Immigration department determinations of whether a permanent resident is meeting the residency requirement are generally triggered by an application to renew a permanent resident card or an application for a travel document. Once one of these applications is filed, the immigration authorities will assess whether the applicant is meeting the residency requirement, and if not, whether they fall into any of the exception categories.

If the applicant does not meet the residency requirement and does not meet the criteria for an exception, then the immigration authorities will issue a refusal letter stating that the applicant has lost their permanent residence. It is at this point that an appeal can be made to the IAD within 60 days.

It also sometimes occurs that a permanent resident arrives at the airport in Canada or at the land border between Canada and the USA with expired or expiring PR documents, and is assessed by the immigration authorities at the port of entry as having failed to meet the residency requirement then issued a removal order. In this instance an appeal can be made to the IAD within 30 days.

The Residency Appeal Process

Residency appeals are initiated by filing a Notice of Appeal to the local office of the Immigration Appeal Division. If the appellant is not in Canada then they should file the appeal through the office that serves the place of their last residency in Canada.

Once the appeal is filed the immigration authorities will produce a tribunal record.
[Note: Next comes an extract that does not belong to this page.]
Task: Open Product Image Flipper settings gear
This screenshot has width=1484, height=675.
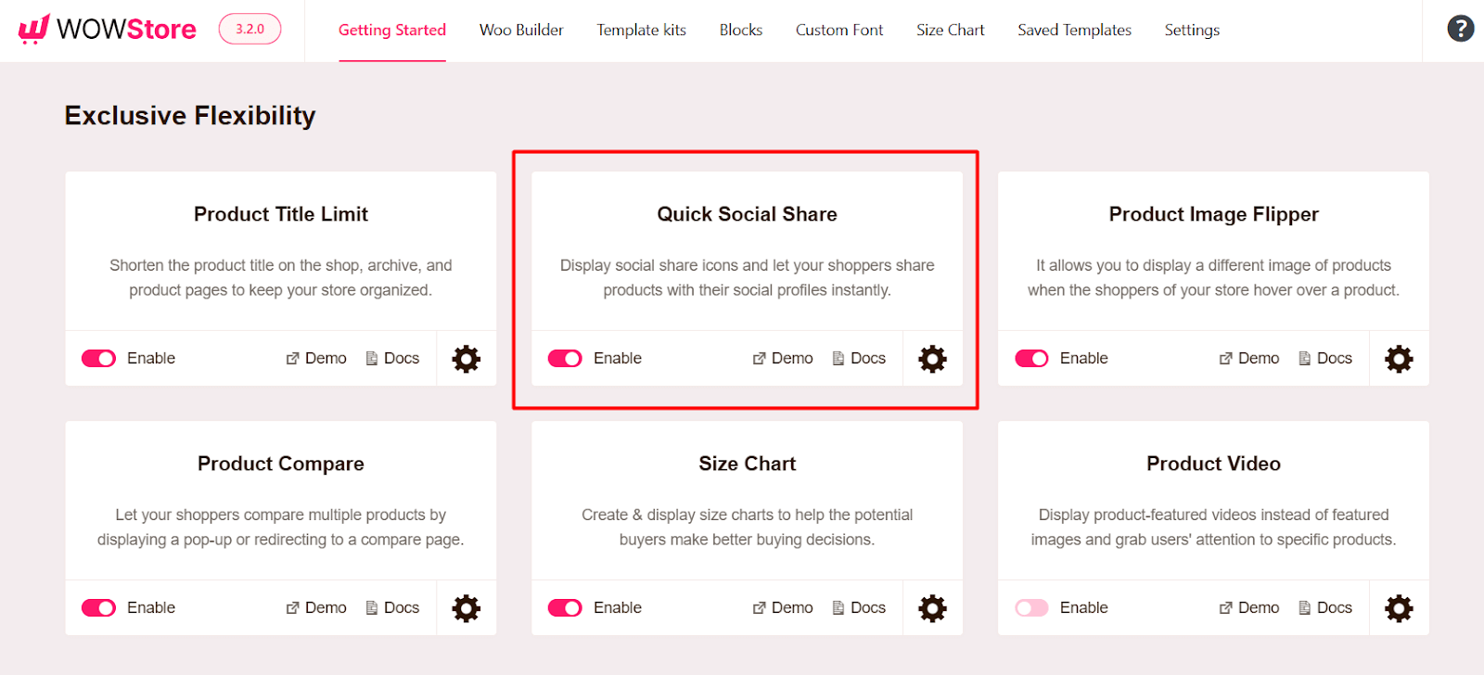Action: (1399, 359)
The record will contain a copy of the appellant’s immigration application and the computer notes of the immigration officer who refused the application, providing a detailed explanation for the refusal decision.

The IAD will review the record to see if the case is straight-forward or simple enough to be resolved at an Alternative Dispute Resolution (ADR) interview. This is a meeting between the appellant and the lawyer for the immigration department to see if the case can be settled without the need to go to a full hearing. If the IAD believes the case is suitable for an ADR, they will invite the appellant to provide submissions explaining why their case should be allowed to go to an ADR. The Minister may also provide submissions. If the IAD schedules an ADR then this usually occurs within a few months of the appeal being filed and provides an opportunity for an early resolution of the case.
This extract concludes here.